Task>
Please copy out the lines in the entries that contain "magnifier".

[[ Data for the task open ]]

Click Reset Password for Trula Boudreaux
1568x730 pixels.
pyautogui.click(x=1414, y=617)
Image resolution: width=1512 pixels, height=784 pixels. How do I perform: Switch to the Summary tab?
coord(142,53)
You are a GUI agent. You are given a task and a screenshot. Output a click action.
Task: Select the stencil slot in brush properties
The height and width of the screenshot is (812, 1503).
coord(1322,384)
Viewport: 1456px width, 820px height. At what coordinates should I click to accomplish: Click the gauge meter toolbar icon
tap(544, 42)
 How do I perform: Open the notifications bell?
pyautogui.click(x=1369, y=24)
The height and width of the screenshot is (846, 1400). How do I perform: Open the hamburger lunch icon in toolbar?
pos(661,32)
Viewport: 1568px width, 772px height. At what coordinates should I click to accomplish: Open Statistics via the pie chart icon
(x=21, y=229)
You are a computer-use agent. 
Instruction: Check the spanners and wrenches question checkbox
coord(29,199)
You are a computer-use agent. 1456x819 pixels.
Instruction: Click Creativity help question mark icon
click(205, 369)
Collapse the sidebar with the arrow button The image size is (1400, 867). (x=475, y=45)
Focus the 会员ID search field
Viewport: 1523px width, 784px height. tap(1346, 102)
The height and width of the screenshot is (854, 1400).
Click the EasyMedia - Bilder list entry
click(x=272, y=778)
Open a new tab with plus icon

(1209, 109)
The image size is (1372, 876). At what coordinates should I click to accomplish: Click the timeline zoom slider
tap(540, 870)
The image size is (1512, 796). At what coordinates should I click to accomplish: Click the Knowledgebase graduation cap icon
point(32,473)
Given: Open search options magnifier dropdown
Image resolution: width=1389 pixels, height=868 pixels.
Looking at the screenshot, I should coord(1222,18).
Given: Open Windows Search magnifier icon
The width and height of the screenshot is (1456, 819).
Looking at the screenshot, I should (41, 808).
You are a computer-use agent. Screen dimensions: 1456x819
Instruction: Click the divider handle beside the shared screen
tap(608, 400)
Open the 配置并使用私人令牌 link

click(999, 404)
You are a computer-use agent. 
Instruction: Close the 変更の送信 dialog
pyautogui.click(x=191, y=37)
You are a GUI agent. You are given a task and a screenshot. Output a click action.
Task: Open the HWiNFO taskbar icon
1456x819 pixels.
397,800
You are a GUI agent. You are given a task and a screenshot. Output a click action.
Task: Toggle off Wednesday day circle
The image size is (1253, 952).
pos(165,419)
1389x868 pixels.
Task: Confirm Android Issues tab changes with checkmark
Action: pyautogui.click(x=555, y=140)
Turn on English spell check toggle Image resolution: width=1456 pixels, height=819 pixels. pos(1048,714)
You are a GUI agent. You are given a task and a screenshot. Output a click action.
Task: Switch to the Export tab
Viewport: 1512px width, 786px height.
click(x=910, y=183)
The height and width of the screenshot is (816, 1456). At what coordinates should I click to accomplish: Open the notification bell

[[ Data for the task closed ]]

Solution for this exercise>
Given: Open search options magnifier dropdown
Given: Open Windows Search magnifier icon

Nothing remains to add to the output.